__Problem details__. Exactly and only the lines from the line holding "Task: Click the Save Our Oceans heading" to the end of the records should be reproduced. Leave pictures out.

__Data provided__.

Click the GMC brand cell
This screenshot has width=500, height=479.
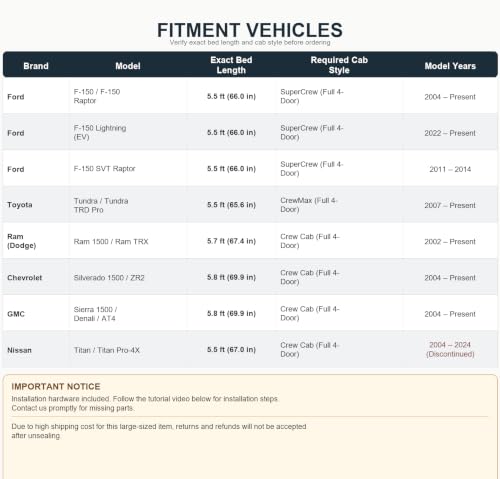coord(16,314)
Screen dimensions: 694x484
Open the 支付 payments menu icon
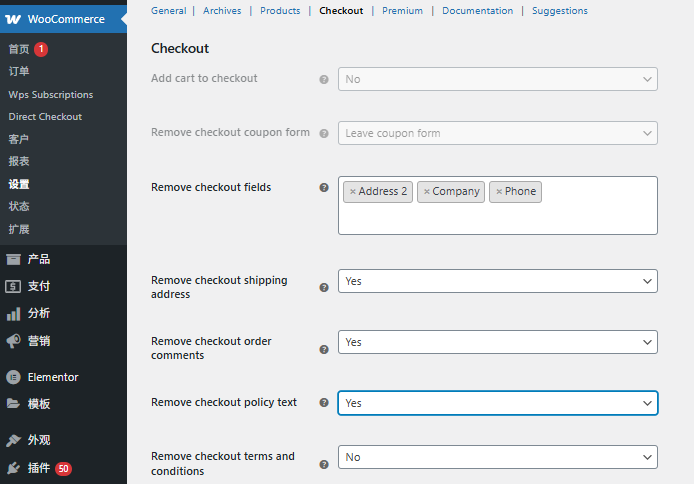(13, 286)
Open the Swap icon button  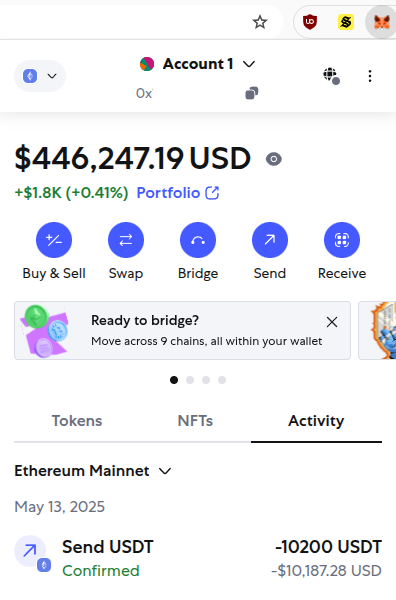[126, 240]
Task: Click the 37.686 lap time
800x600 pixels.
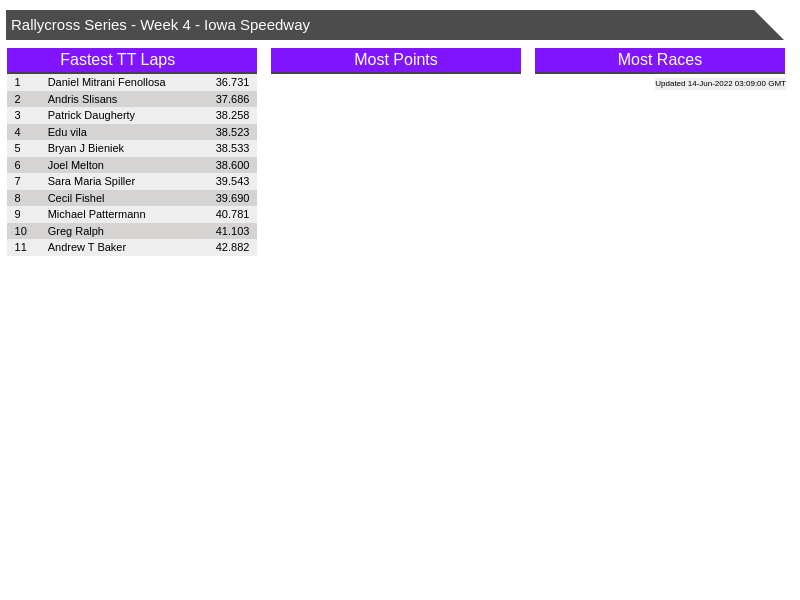Action: pos(232,99)
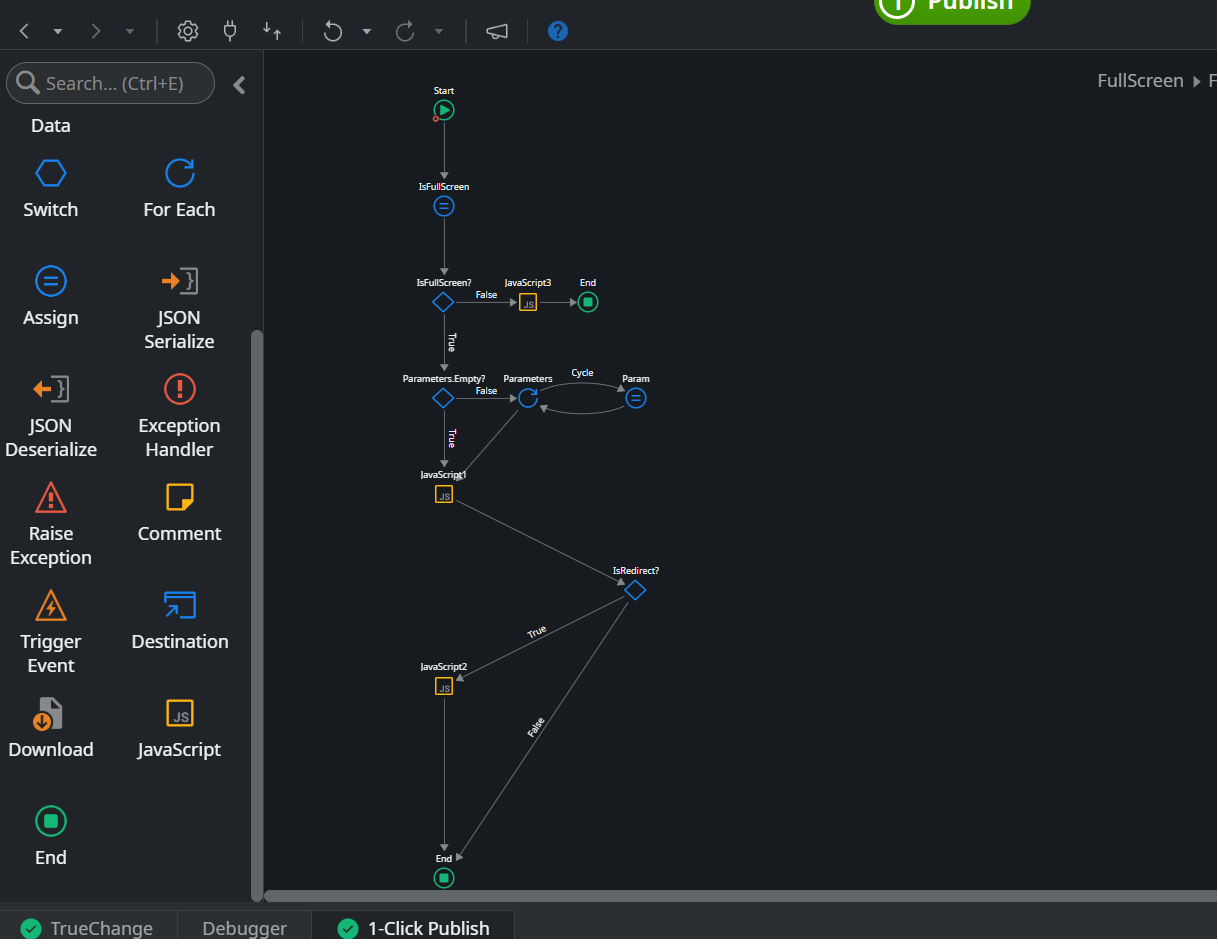Click the feedback megaphone icon
1218x944 pixels.
tap(496, 31)
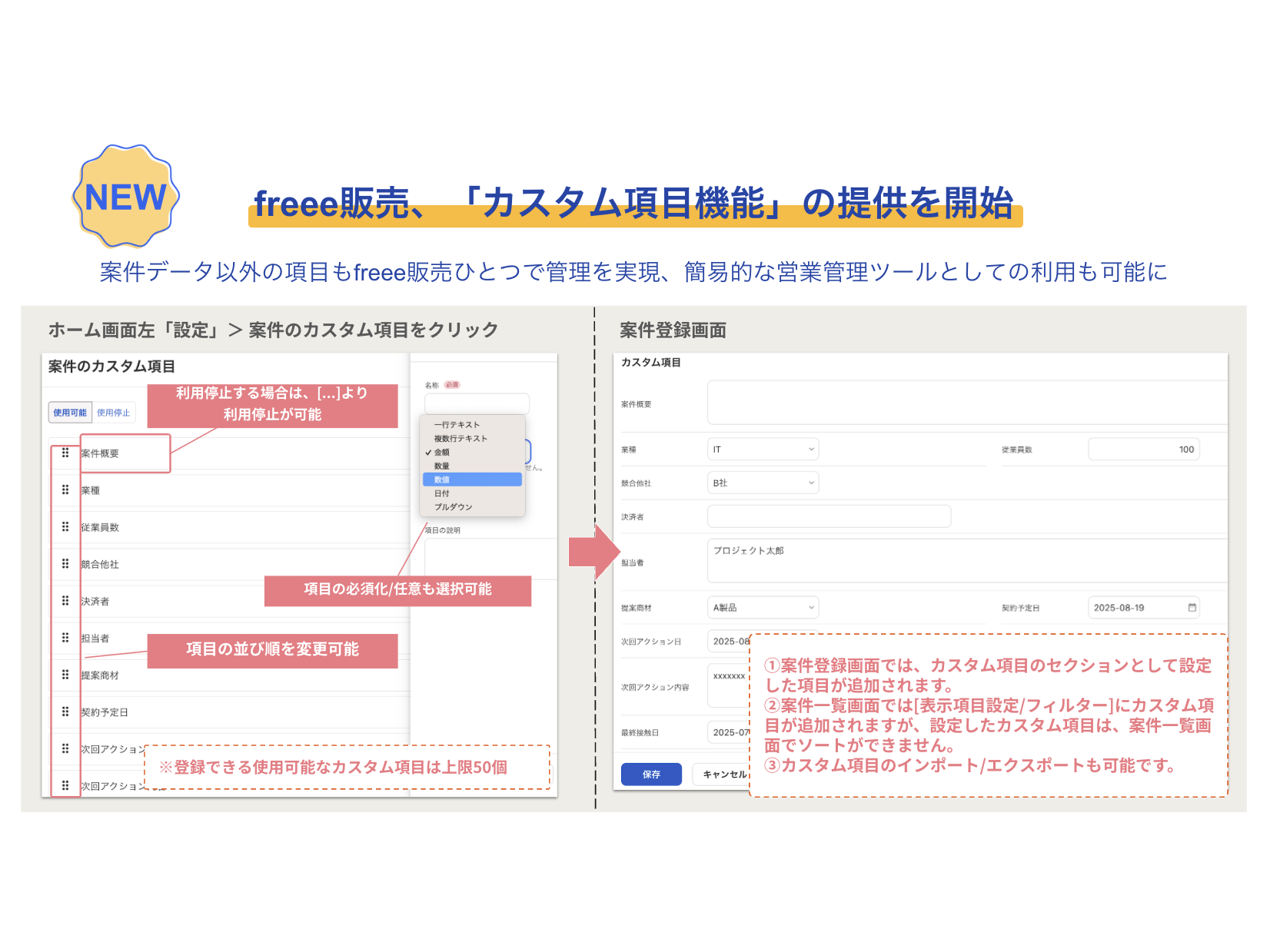Click drag handle icon beside 提案商材
The width and height of the screenshot is (1270, 952).
[x=65, y=674]
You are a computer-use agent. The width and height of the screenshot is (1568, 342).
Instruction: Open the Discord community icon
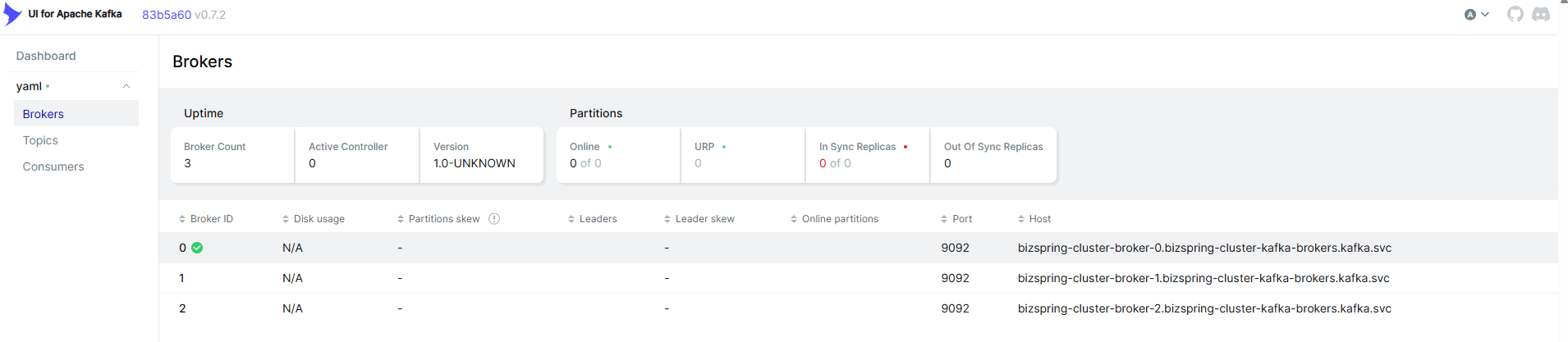pos(1541,14)
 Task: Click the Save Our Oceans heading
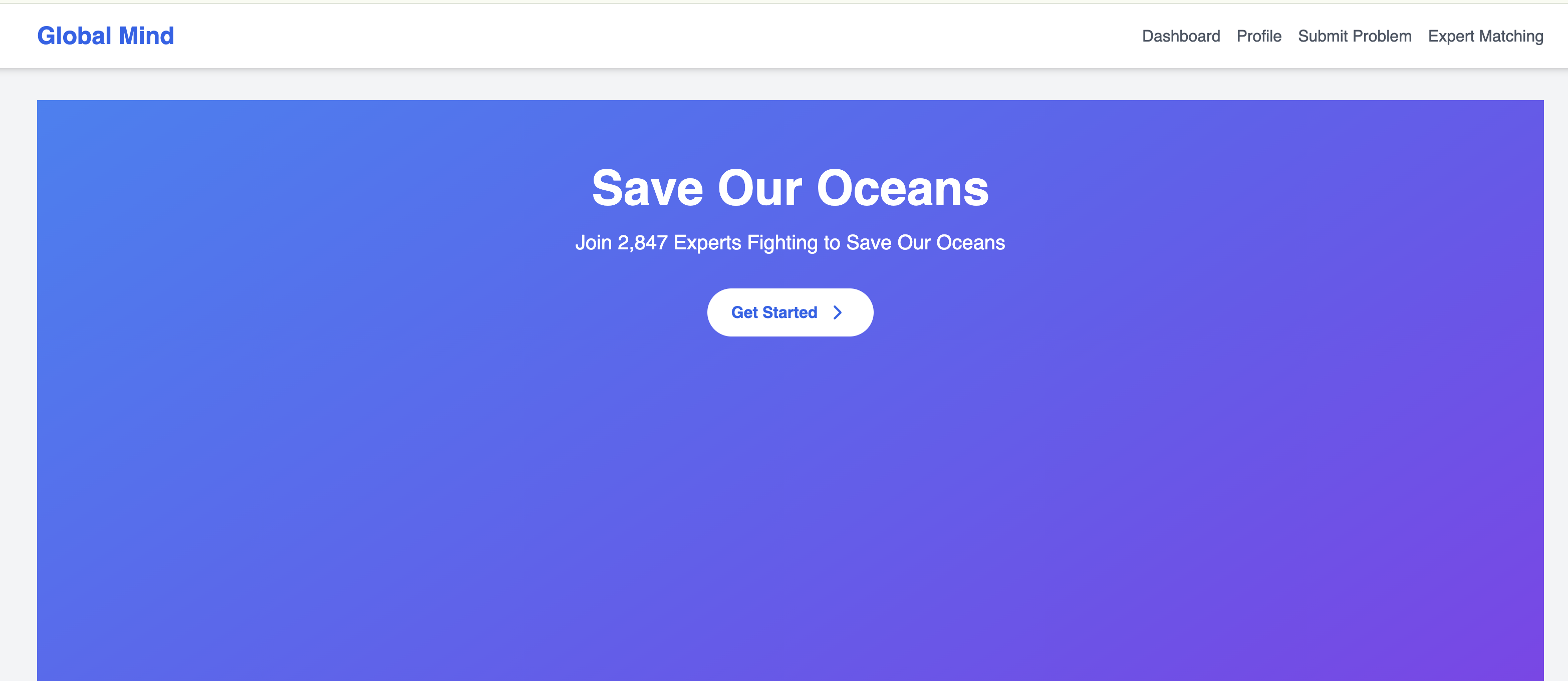(790, 188)
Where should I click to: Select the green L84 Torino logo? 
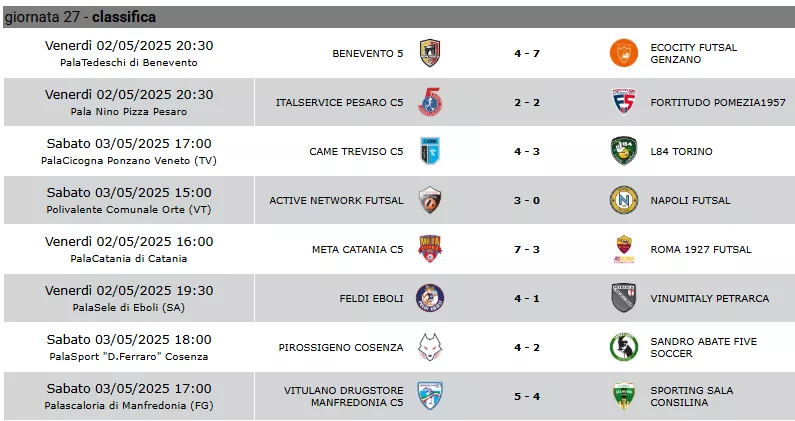pos(624,151)
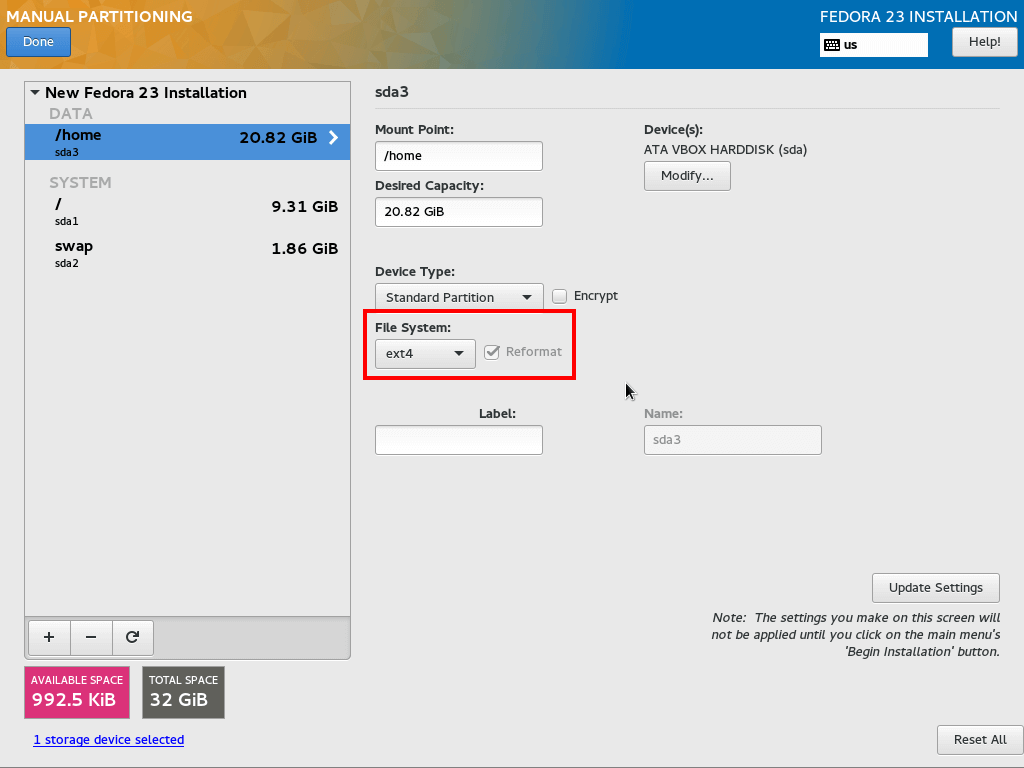This screenshot has width=1024, height=768.
Task: Click the Reset All button
Action: (980, 740)
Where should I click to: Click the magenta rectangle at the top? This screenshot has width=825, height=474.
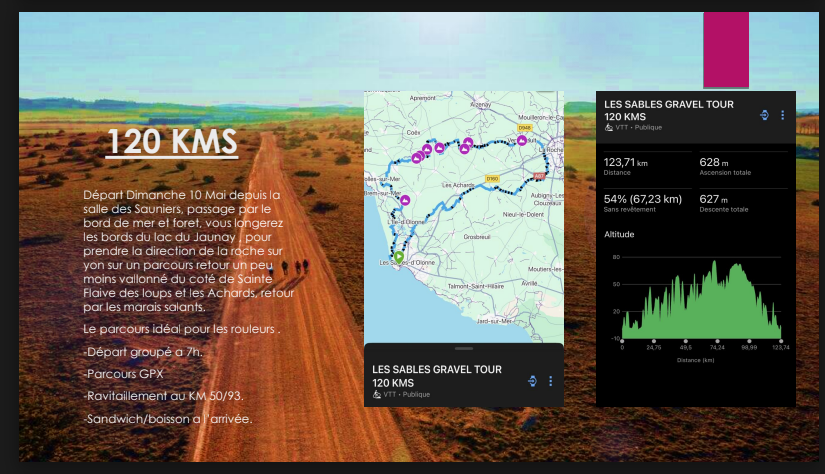(x=726, y=50)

__Response to the exercise__.
 Task: Click the Save Our Oceans heading
(790, 188)
Where should I click to: Select the green L84 Torino logo? 
pos(624,151)
This screenshot has width=1024, height=768.
Task: Click the Reset All button
Action: (980, 740)
Where should I click to: Click the magenta rectangle at the top? This screenshot has width=825, height=474.
(x=726, y=50)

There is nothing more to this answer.